Work to complete: Reproduce, exactly and in full, only the lines below from the one containing "Task: Click the password" through the one containing "The image size is (1024, 577).".
[Dataset records — start]
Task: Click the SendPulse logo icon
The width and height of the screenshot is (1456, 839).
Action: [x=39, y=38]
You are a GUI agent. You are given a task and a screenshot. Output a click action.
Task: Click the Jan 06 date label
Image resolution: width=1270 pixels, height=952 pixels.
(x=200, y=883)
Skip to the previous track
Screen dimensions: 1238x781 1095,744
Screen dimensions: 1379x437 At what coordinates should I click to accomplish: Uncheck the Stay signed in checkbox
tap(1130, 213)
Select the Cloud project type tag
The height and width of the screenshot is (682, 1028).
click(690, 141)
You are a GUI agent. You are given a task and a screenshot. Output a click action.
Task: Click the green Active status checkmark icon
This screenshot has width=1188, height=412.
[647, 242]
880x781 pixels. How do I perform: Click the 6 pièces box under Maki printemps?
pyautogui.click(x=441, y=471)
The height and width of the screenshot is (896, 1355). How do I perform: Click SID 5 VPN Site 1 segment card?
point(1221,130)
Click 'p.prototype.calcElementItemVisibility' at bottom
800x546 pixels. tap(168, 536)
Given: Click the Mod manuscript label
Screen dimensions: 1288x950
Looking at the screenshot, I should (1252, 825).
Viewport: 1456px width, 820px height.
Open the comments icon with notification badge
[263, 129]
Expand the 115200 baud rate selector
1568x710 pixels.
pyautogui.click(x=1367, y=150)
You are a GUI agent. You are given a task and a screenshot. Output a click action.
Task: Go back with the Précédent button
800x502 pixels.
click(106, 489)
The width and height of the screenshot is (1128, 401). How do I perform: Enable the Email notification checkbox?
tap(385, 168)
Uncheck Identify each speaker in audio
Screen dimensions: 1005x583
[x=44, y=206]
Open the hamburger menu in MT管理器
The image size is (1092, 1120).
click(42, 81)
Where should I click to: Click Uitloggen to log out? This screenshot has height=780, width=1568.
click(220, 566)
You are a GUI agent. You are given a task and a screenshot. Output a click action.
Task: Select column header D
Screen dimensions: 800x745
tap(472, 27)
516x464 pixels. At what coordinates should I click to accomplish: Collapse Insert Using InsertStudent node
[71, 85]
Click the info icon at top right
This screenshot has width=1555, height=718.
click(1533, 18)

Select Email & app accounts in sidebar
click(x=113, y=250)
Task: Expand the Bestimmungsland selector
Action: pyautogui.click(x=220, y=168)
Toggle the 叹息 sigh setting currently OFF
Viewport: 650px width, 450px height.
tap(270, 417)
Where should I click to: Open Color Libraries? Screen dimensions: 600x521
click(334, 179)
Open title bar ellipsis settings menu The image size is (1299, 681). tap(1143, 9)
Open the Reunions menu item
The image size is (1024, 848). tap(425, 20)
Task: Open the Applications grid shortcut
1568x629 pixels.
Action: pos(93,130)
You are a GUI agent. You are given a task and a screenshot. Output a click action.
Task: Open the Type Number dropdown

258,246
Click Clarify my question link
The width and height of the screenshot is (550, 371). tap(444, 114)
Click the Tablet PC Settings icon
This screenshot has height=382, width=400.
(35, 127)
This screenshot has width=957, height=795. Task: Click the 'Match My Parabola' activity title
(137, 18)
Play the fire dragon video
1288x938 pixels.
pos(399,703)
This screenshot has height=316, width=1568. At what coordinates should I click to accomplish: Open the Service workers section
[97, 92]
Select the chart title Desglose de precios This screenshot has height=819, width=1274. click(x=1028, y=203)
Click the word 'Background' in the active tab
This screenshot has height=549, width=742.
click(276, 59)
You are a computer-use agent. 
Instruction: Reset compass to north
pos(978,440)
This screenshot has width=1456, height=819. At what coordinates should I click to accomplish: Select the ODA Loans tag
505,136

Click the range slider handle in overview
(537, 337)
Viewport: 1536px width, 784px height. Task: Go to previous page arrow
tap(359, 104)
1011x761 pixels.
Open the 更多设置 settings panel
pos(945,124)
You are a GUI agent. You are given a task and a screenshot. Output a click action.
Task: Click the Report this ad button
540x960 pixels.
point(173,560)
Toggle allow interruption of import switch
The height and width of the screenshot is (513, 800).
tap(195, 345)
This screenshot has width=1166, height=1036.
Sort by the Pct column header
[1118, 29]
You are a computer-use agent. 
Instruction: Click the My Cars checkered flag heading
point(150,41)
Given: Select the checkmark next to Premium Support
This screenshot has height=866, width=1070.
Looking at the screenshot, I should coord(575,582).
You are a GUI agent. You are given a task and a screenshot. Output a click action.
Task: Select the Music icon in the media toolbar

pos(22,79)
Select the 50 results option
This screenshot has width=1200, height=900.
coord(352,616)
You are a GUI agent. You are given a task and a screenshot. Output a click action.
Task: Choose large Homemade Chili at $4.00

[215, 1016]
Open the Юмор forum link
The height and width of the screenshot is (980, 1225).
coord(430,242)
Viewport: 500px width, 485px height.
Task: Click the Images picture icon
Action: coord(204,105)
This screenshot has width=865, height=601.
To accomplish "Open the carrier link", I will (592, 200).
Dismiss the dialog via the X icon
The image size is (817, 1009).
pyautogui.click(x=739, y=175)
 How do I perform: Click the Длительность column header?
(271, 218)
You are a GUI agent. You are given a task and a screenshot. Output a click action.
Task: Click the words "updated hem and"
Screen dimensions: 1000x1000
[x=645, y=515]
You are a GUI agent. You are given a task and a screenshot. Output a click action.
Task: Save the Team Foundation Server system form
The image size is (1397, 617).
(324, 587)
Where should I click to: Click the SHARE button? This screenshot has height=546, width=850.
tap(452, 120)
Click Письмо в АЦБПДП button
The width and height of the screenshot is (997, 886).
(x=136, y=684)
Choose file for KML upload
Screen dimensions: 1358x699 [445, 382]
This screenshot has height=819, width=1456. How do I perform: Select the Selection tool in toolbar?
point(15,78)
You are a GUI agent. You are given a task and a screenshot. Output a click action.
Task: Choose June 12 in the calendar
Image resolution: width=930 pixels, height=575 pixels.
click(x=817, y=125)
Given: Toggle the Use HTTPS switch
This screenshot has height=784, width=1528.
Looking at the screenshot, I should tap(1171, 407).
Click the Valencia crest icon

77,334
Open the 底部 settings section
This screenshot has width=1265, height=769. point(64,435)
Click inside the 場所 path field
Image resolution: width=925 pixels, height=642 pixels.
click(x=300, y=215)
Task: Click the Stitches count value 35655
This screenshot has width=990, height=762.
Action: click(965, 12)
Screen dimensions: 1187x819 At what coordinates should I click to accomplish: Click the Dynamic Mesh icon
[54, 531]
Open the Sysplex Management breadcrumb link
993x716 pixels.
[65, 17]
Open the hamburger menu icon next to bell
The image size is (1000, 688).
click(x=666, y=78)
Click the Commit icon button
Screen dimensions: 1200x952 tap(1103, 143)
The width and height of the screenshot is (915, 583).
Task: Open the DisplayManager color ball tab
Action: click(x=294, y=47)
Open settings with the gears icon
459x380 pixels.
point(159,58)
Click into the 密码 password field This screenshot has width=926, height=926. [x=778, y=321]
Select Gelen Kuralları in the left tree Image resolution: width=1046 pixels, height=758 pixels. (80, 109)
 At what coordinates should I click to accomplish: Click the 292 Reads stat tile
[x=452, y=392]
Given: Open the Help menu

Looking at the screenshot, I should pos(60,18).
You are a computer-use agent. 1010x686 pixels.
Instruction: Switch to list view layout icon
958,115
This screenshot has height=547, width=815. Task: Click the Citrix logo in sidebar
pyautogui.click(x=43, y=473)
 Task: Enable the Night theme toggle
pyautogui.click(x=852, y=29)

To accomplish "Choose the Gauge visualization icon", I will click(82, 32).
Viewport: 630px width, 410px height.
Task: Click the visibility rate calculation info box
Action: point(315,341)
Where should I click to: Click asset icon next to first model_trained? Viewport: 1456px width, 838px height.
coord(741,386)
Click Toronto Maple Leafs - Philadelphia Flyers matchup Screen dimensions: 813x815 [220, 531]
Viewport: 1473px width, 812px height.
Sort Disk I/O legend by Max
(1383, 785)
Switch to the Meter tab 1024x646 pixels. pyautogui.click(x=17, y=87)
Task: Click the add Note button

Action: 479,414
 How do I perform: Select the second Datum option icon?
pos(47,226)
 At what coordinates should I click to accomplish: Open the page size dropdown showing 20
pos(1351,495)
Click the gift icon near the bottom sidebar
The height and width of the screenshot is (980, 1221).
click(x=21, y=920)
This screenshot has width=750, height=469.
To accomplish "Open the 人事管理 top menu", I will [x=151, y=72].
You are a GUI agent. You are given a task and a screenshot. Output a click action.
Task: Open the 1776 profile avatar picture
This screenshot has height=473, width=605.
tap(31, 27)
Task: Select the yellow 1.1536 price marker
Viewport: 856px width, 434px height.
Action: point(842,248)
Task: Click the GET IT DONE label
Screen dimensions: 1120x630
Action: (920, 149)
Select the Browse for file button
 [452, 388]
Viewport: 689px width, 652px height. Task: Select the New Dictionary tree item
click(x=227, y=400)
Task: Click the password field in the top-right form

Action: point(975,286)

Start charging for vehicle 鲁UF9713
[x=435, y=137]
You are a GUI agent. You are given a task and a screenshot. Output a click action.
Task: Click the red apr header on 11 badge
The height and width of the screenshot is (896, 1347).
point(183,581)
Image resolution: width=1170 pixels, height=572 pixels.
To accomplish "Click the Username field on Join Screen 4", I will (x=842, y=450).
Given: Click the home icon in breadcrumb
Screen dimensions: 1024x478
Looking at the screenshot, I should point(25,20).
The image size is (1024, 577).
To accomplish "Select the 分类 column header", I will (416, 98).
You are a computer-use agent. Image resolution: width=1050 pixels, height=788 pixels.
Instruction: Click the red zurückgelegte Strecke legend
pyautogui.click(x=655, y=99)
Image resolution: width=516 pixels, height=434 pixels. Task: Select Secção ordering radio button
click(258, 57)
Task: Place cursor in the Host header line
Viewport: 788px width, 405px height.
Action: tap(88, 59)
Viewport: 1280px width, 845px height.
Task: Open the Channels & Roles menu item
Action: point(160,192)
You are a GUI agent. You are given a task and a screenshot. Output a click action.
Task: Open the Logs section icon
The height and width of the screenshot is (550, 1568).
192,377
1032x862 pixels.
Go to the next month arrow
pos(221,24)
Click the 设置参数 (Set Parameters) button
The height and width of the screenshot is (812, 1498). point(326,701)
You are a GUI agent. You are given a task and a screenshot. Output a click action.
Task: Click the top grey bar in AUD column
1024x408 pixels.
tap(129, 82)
[Dataset records — finish]
Reply to the task:
Task: Click the password field in the top-right form

Action: point(975,286)

Start charging for vehicle 鲁UF9713
[x=435, y=137]
You are a GUI agent. You are given a task and a screenshot. Output a click action.
Task: Click the red apr header on 11 badge
The height and width of the screenshot is (896, 1347).
point(183,581)
Image resolution: width=1170 pixels, height=572 pixels.
To accomplish "Click the Username field on Join Screen 4", I will (x=842, y=450).
Given: Click the home icon in breadcrumb
Screen dimensions: 1024x478
Looking at the screenshot, I should point(25,20).
The image size is (1024, 577).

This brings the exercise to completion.